Hot air could also stand for the flames that melted the two monstrous towers in NYC, the plane in Pennsylvania, and one side of the Pentagon. How curious that we have the juxtaposition of the reality that for a time rallied a nation with more and more ways to fake reality so kids are keeping score of how many they killed in the latest video game.
Hot air could also stand for the economic bubble that burst, or as an image of those money managers and bankers, floating over the rest of us in their hot air balloons, paying attention to only the other balloons to see who (like Icarus?) could go higher and highest.... until....
A year is not completed until it ends.
Not until the second year of life is one called a one-year-old.
By the same logic his actual life began at zero age.
Therefore, why would the new decade begin only after the first year of the "2000" decade?
Are there two separate logical renderings for the concept of numbering?
Please help me understand this!
Roger
There was no "YEAR ZERO" so the first decade started with YEAR 1 (one). To have a decade one must have 10 year, so the first decade started on the first day of year 1, and included years 2, 3, 4, 5, 6, 7, 8, 9, & 10. So each decade ends after a year that ends in ZERO, ergo, this decade we are in needs to end after 2010.
When we are born, we are beginning our first year and ages are usually given in months, fractions of a year, not "0" years. When that year is up, we are one year old at midnight on the bay before our birthday. In the 2nd year of life we would technically be 1.5 years old halfway between our 1st and 2nd birthdays, even though most people would just say "one year old."

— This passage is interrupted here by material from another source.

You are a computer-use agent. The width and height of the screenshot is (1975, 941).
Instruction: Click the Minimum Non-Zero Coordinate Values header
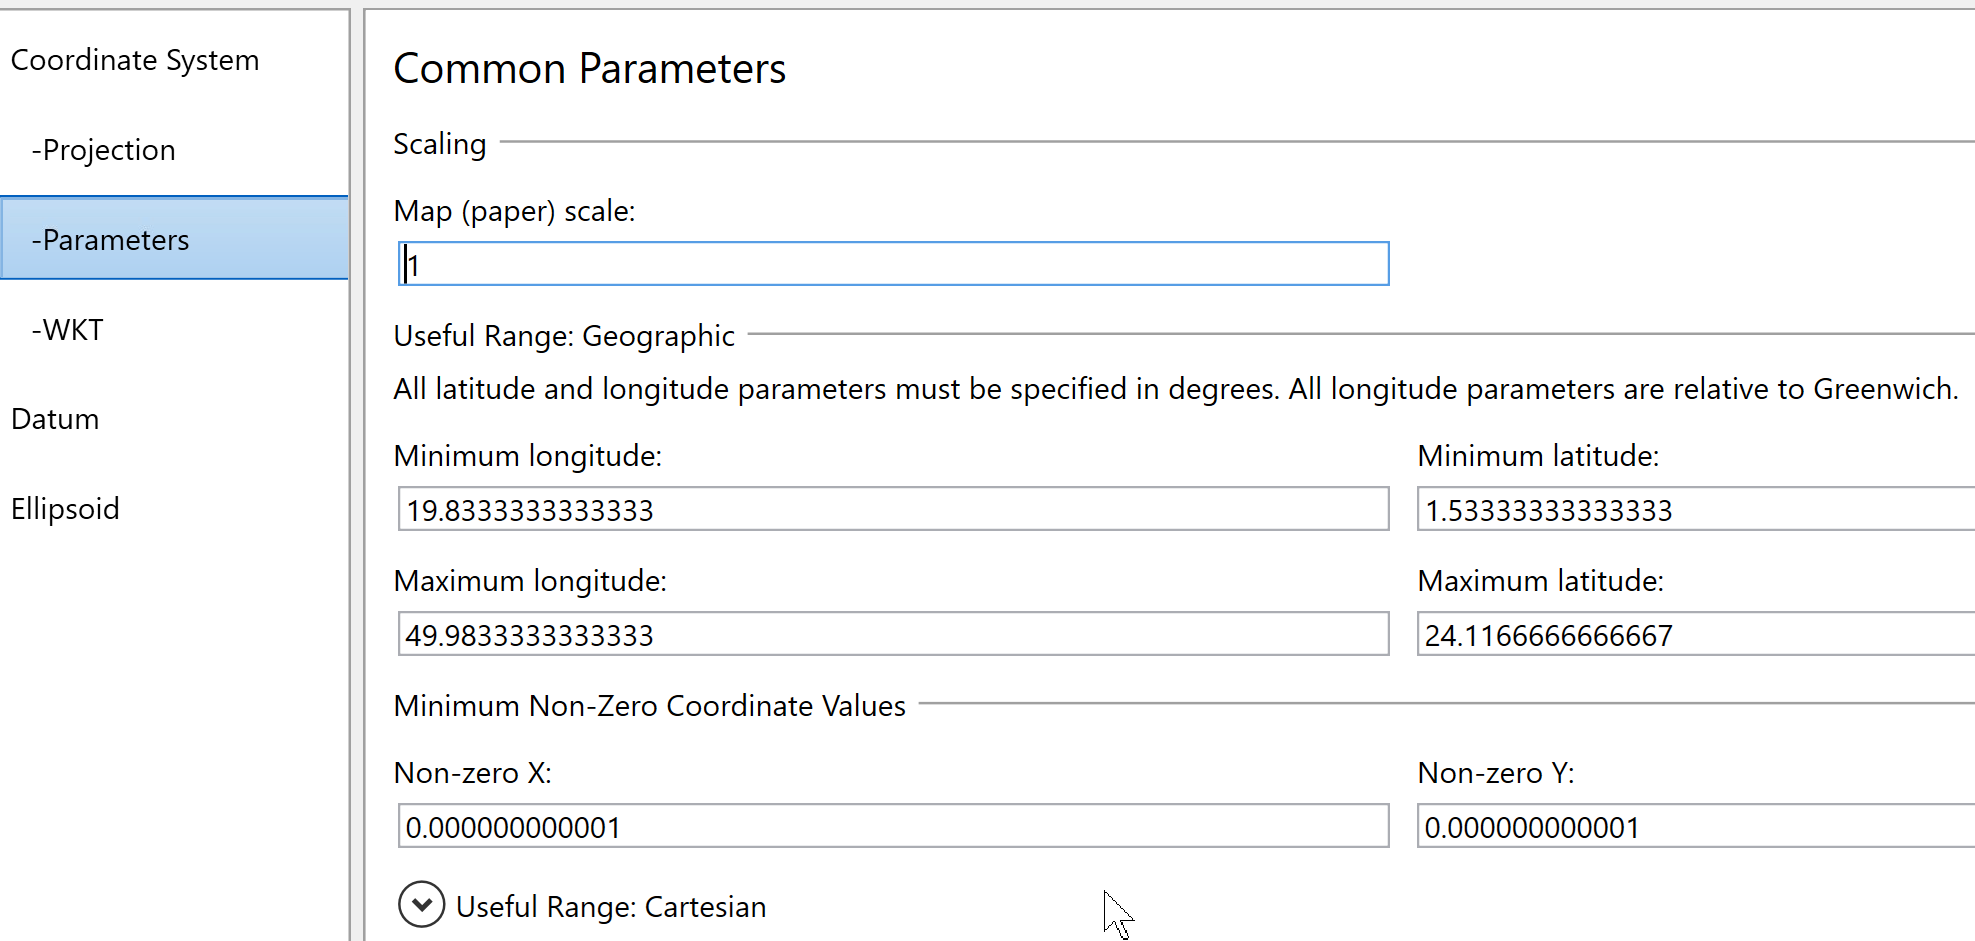[650, 706]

Think of a race and laps. When one is on the 2nd lap of a 2 lap race, one has finished the first, but the race is not over until the finish line is crossed to complete 2 laps.
On 1 January 2010 we are in the 10th year of the decade, but it does not end until the 31st of december of 2010.
We are in the 21st Century even though all the years begin 20... until the last one which will be 2100, the the next century starts.
I hope this helps....
I appreciate your taking an interest in my question.
But it still seems as though our first decade of the 21st century should begin with the year 2000.
The Wikipedia was no help at all!
Concepts of time and intervals are far more complicated than one would care to understand.
Paul
But if one is going back to the beginning of CE (Christian Era) and measuring millennia, for example, then 2001 was the first year of the newest millennium, just as, 0001, and 1001 were the start of those millennia. I will reiterate, there was no year 0.
If you don't mind my slipping into the whole organization around a tentative date for the birth of Jesus, try thinking this way.
The year before Jesus was supposedly born Is 1 BCE, and the year after is 1 CE. Any singular event take place at that ' 'infinitely' miniscule moment ' that Paul T wrote about. So there is no year 0 because the birth happened at that IMM: 'infinitely.... So again, the only way to have 10 years in the first decade CE is to start with 1 and end at 10.
Happy shortest, or longest day of the year!!!
I agree (and understand) about the millennium concept.
Isn't there some confusion regarding sets, ordinals, and cardinal numbers as well?
Similar confusion sometimes presents itself about the noon hour and when does the "after noon" begin...right on the dot when leaving the 11 o'clock hour.
Thanks.
What about the "Too" (NOT misspelled) decade?
Excellent article that made me laugh and keep laughing! Really enjoyed the dry wit here.
I especially liked John C.'s HOT AIR concept!
We think we are so smart: it took the Aztec Civilization to invent the "zero" and yet we're still trying to figure out if "12:00 o'clock" means midnight or noon!